T.K.: Se a Suíça não aderir, ela vai prejudicar ainda mais sua reputação. Por que a Suíça não deveria aderir? Os incrédulos vão pensar que o país tem algo a esconder. 

swissinfo.ch: O que mais a Suíça deveria fazer para convencer o mundo de que está implementando sanções de maneira eficaz?

T.K.: Se eu fosse a Suíça neste exato momento, eu encontraria um setor, no qual o país é bem conhecido, e pensaria em como mostrar liderança global na implementação de sanções contra a Rússia nesse setor.

Se fosse no setor de comércio de commodities, eu me esforçaria para trabalhar com empresas como a Glencore e a Trafigura, a fim de ajudá-las a entender as sanções e consultá-las sobre as mudanças que consideram úteis para realizar nossa teoria de mudança.

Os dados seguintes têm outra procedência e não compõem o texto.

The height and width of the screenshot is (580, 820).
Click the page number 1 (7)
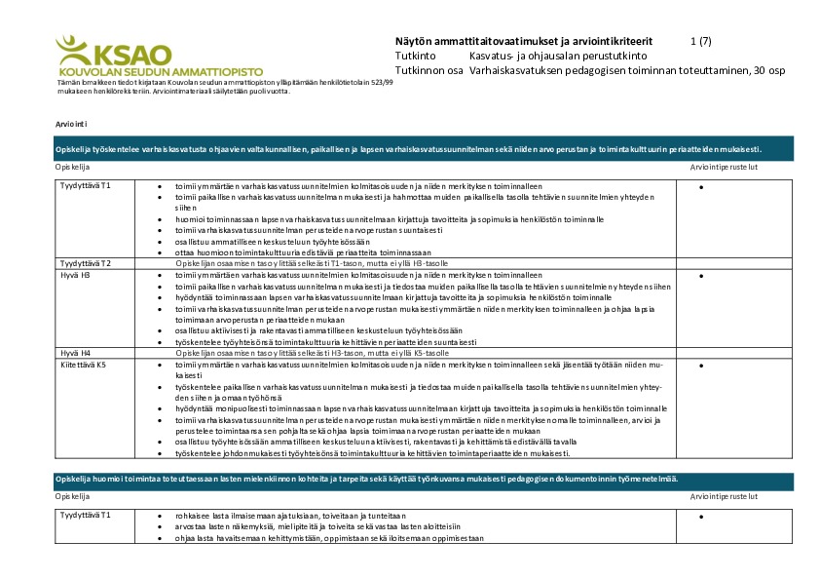(700, 41)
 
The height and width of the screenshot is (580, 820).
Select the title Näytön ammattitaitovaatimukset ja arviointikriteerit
(524, 41)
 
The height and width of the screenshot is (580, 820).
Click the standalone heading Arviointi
(72, 125)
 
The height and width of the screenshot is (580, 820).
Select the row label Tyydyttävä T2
(86, 263)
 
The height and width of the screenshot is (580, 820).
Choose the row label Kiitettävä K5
(83, 364)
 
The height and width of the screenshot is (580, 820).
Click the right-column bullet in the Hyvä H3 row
(701, 276)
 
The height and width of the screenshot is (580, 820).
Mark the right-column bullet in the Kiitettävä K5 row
(701, 365)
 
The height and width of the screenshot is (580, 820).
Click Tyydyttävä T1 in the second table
(86, 514)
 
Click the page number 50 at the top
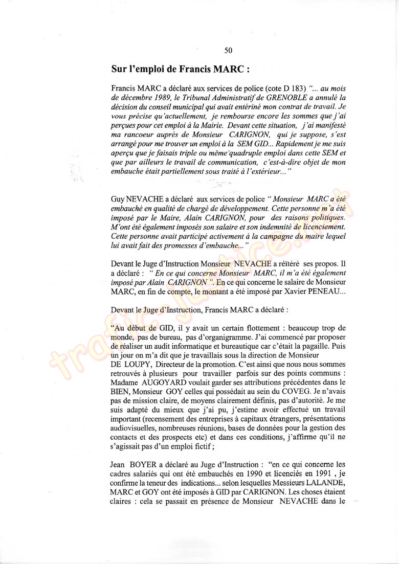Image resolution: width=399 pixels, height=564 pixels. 228,50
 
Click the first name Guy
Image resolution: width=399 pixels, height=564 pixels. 118,198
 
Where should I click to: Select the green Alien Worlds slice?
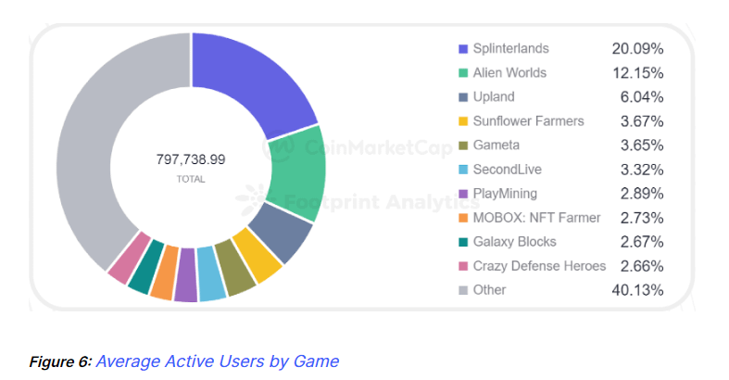298,176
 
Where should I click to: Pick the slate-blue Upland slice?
283,232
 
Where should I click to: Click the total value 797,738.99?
191,159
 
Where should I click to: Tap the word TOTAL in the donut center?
191,179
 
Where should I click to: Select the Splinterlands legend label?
510,48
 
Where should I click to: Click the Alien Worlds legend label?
509,72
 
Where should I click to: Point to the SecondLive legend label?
507,170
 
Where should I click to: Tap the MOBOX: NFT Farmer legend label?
536,218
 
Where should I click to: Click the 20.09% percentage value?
637,48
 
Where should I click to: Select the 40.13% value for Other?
637,290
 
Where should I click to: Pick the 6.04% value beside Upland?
641,96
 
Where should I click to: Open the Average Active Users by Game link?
217,361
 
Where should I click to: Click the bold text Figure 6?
59,361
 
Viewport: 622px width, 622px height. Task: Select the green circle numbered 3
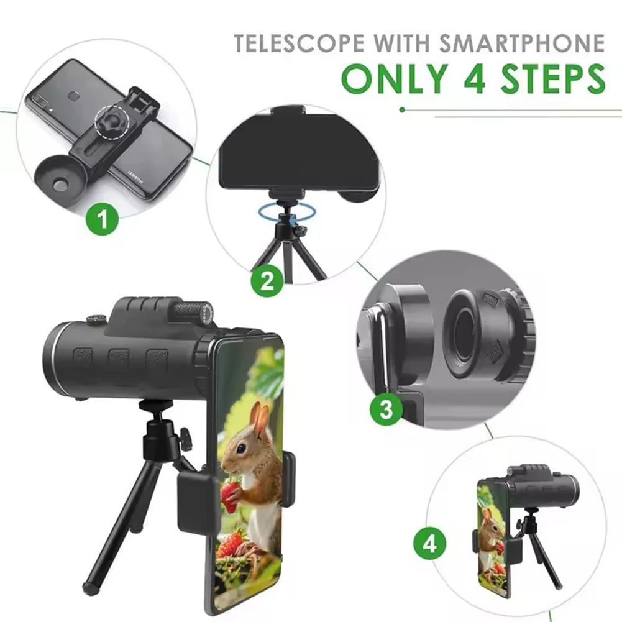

Eu faria disso uma virtude. E realizaria uma conferência sobre a implementação das sanções contra a Rússia no setor do comércio de commodities, patrocinada pela Glencore e pela Trafigura, convidando parceiros aliados para desenvolver ideias sobre como acirrar esse ponto específico na rede de sanções.

swissinfo.ch: A Suíça está fazendo tudo o que pode para implementar as sanções?

T.K.: Espero que sim, mas os aliados principais acham claramente que não. A Suíça deveria levar a sério as preocupações levantadas por entidades como o G7. Para muitos observadores, a Suíça vai continuar sendo culpada até que prove categoricamente sua inocência.